[Pixel coordinate grounding data]
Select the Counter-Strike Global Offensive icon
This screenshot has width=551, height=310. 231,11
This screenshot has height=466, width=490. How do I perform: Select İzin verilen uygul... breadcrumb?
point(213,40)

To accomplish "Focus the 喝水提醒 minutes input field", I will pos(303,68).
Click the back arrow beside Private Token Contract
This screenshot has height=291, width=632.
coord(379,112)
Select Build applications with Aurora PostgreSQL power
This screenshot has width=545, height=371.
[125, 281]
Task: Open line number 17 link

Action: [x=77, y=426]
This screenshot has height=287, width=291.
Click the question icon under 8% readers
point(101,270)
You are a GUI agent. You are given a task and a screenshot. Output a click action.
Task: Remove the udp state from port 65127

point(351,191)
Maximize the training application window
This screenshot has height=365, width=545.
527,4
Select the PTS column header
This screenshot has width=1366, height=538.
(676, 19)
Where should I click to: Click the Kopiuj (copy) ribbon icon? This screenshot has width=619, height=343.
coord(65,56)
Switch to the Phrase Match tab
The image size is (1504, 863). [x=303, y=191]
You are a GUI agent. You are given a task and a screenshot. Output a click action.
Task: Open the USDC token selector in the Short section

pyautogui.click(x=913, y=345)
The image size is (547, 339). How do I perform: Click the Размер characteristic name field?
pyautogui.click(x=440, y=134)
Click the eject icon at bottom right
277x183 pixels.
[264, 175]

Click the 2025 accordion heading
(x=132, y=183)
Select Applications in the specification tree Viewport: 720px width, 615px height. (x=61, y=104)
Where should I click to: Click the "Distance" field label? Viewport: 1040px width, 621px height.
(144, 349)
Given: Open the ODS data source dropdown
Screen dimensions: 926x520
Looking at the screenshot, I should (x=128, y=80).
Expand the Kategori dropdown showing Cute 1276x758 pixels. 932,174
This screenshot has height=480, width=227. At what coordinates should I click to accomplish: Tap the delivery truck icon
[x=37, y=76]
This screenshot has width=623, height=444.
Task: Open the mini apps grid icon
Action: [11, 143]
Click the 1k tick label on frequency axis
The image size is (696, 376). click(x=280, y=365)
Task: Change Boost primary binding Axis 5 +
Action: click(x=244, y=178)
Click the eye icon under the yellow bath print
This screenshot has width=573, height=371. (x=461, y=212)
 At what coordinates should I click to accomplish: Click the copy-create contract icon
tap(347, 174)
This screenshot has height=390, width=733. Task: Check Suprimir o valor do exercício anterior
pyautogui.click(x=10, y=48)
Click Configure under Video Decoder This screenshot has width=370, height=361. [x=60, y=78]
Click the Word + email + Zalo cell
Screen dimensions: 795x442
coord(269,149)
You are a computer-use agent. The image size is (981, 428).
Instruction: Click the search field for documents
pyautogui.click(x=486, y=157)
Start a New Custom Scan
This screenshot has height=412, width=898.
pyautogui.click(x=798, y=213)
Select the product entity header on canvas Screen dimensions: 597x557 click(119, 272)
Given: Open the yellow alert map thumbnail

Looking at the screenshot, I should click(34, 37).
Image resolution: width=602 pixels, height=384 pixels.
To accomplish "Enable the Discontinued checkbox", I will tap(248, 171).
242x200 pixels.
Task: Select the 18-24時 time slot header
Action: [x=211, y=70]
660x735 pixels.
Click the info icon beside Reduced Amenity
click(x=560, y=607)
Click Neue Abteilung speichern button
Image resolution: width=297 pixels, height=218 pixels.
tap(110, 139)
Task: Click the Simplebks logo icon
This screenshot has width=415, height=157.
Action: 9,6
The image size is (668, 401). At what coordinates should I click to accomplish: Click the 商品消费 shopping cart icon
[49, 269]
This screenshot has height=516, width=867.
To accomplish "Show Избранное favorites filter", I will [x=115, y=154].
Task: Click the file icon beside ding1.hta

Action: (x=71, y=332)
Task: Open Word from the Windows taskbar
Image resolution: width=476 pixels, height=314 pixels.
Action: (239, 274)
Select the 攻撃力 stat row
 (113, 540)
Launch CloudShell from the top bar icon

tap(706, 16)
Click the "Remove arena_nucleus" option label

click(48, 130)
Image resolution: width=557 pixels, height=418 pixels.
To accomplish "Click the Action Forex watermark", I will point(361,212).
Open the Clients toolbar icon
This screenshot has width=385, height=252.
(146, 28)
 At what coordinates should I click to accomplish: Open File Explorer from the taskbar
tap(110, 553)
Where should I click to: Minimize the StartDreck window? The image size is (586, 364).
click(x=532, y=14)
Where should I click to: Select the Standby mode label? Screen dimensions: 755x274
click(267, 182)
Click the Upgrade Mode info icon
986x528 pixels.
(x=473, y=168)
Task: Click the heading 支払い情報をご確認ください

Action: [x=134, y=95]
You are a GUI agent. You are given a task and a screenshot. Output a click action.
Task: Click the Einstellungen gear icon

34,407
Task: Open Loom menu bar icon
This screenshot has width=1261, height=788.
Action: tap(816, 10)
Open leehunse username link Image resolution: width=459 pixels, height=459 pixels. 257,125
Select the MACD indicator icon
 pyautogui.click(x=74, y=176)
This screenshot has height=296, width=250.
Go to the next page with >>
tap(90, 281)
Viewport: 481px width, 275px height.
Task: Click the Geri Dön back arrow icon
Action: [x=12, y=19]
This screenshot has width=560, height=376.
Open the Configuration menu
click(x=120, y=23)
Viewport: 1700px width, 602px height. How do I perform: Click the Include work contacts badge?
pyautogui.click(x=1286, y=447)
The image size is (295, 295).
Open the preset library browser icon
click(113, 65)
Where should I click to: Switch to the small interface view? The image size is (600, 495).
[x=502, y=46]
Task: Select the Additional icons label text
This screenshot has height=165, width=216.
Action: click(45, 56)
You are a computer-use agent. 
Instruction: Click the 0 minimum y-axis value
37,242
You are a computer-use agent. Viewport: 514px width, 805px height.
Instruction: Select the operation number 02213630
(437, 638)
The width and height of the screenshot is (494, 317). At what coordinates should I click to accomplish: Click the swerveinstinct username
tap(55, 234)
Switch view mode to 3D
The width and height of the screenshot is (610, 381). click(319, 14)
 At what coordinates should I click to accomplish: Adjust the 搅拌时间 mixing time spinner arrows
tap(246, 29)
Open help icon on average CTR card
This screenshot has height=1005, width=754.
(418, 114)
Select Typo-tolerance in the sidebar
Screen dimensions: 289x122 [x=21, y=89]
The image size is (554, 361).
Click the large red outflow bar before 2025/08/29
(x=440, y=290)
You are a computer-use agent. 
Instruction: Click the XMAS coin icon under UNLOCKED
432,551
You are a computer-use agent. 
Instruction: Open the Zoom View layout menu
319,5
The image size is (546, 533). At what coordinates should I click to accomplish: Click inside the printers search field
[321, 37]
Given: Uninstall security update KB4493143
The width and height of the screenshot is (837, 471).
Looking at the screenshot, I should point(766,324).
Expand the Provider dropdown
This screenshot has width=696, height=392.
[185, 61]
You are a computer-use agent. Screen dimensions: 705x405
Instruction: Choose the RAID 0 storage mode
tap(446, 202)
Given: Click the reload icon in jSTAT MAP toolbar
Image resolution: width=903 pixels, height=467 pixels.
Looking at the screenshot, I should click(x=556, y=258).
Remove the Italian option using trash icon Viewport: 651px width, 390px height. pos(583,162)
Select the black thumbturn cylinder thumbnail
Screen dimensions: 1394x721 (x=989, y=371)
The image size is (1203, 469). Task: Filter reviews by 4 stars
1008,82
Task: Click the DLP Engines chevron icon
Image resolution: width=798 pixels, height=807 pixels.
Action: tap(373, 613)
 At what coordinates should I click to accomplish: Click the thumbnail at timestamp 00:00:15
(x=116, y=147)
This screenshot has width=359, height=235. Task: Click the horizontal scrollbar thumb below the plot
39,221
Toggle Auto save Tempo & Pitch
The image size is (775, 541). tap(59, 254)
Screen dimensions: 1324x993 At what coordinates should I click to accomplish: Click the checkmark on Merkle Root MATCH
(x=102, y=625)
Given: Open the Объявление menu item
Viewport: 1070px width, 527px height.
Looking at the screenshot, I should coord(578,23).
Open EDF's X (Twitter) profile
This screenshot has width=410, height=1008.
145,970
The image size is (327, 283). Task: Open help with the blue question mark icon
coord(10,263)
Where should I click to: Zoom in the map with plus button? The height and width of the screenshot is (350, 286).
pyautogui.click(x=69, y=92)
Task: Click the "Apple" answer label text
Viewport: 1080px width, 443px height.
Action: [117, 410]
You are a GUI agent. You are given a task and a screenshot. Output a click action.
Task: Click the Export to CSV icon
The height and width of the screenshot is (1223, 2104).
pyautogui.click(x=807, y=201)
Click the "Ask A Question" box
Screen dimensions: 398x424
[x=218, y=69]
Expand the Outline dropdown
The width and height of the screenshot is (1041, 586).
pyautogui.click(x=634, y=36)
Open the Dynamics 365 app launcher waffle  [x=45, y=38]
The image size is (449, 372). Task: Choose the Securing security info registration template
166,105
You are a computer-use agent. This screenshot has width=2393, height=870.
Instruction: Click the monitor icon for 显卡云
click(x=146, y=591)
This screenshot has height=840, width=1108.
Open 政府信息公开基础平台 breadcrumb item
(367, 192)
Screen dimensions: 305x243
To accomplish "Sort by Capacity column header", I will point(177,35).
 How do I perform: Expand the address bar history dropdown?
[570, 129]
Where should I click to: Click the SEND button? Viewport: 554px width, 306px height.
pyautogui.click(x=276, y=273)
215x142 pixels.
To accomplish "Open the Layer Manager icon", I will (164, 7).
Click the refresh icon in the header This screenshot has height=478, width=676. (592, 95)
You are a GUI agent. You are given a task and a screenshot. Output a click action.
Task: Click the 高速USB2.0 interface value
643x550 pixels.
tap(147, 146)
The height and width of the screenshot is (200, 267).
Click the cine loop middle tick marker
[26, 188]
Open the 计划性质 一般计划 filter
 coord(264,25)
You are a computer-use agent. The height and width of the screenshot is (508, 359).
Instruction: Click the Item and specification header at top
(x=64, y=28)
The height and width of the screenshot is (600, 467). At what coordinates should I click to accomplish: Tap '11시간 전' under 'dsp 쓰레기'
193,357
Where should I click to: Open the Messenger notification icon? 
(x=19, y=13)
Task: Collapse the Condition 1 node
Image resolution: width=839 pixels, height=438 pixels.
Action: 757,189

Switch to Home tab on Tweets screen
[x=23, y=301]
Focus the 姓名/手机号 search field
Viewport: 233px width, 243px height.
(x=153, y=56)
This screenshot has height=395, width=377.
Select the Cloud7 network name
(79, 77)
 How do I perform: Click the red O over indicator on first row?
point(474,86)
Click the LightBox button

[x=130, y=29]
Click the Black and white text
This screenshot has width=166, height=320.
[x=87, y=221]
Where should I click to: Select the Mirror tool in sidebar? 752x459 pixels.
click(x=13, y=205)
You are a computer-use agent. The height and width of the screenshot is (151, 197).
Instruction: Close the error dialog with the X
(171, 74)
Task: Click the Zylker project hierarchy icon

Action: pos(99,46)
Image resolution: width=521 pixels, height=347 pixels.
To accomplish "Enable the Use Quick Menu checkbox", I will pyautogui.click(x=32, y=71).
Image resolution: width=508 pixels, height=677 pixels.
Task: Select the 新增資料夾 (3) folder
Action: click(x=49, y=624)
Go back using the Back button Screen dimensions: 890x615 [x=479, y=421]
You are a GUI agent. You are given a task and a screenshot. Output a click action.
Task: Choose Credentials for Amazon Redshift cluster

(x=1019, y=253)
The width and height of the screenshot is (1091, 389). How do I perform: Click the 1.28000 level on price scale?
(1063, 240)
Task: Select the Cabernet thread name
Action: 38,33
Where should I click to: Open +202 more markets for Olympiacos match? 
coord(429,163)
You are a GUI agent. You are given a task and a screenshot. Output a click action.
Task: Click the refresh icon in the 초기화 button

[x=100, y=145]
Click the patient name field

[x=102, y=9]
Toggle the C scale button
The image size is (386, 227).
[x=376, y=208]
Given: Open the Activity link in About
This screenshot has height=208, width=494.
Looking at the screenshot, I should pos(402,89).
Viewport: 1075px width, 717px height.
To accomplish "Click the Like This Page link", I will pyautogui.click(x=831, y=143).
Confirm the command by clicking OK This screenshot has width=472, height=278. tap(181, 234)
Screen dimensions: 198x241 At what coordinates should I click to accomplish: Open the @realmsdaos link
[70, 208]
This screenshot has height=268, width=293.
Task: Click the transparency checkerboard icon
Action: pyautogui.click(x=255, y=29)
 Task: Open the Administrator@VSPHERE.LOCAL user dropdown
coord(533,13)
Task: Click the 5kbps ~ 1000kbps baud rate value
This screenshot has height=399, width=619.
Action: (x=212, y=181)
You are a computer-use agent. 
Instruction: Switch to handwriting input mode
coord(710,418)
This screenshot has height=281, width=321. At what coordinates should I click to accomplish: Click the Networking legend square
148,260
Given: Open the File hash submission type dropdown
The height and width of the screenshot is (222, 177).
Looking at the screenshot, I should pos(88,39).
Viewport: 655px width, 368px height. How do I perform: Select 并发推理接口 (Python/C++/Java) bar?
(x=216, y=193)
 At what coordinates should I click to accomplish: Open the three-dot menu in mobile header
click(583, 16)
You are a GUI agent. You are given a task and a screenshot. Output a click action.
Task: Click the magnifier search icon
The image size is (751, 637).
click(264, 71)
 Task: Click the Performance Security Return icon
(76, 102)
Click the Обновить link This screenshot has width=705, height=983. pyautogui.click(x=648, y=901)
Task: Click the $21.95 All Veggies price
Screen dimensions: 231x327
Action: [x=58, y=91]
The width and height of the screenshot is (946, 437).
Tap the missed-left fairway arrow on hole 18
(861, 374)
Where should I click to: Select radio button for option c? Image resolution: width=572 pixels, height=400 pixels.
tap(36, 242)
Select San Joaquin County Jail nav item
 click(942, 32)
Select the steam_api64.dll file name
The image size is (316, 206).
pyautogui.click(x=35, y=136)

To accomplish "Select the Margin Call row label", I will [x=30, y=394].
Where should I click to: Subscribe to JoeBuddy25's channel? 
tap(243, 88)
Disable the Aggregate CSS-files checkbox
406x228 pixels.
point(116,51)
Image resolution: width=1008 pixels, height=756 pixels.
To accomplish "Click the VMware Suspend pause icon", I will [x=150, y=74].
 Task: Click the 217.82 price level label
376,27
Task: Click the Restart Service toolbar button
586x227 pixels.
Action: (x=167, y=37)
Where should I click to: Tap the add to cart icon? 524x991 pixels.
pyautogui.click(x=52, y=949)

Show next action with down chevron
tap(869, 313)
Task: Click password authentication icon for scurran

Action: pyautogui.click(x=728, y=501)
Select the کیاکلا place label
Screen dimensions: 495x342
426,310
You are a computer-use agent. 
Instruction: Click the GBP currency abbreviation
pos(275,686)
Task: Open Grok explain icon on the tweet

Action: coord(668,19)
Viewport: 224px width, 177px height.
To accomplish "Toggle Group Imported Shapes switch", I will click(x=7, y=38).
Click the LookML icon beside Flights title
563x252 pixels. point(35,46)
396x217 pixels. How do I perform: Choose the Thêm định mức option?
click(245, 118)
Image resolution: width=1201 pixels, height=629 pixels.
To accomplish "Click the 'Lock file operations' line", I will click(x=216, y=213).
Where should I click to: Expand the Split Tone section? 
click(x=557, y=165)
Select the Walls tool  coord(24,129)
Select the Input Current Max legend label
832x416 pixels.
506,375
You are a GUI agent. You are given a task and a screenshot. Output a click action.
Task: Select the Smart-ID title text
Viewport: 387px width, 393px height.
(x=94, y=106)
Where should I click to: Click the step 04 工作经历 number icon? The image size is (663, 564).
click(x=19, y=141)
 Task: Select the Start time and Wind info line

_WHAT NEEDS TO BE DONE:_ The answer consists of the line holding "Image resolution: width=1008" and every line after it up to the end of the records, word for word.

_RESULT OF THIS TASK:_
Image resolution: width=1008 pixels, height=756 pixels.
To accomplish "Click the VMware Suspend pause icon", I will [x=150, y=74].
 Task: Click the 217.82 price level label
376,27
Task: Click the Restart Service toolbar button
586x227 pixels.
Action: (x=167, y=37)
Where should I click to: Tap the add to cart icon? 524x991 pixels.
pyautogui.click(x=52, y=949)

Show next action with down chevron
tap(869, 313)
Task: Click password authentication icon for scurran

Action: pyautogui.click(x=728, y=501)
Select the کیاکلا place label
Screen dimensions: 495x342
426,310
You are a computer-use agent. 
Instruction: Click the GBP currency abbreviation
pos(275,686)
Task: Open Grok explain icon on the tweet

Action: coord(668,19)
Viewport: 224px width, 177px height.
To accomplish "Toggle Group Imported Shapes switch", I will click(x=7, y=38).
Click the LookML icon beside Flights title
563x252 pixels. point(35,46)
396x217 pixels. How do I perform: Choose the Thêm định mức option?
click(245, 118)
Image resolution: width=1201 pixels, height=629 pixels.
To accomplish "Click the 'Lock file operations' line", I will click(x=216, y=213).
Where should I click to: Expand the Split Tone section? 
click(x=557, y=165)
Select the Walls tool  coord(24,129)
Select the Input Current Max legend label
832x416 pixels.
506,375
You are a GUI agent. You are given a task and a screenshot. Output a click action.
Task: Select the Smart-ID title text
Viewport: 387px width, 393px height.
(x=94, y=106)
Where should I click to: Click the step 04 工作经历 number icon? The image size is (663, 564).
click(x=19, y=141)
 Task: Select the Start time and Wind info line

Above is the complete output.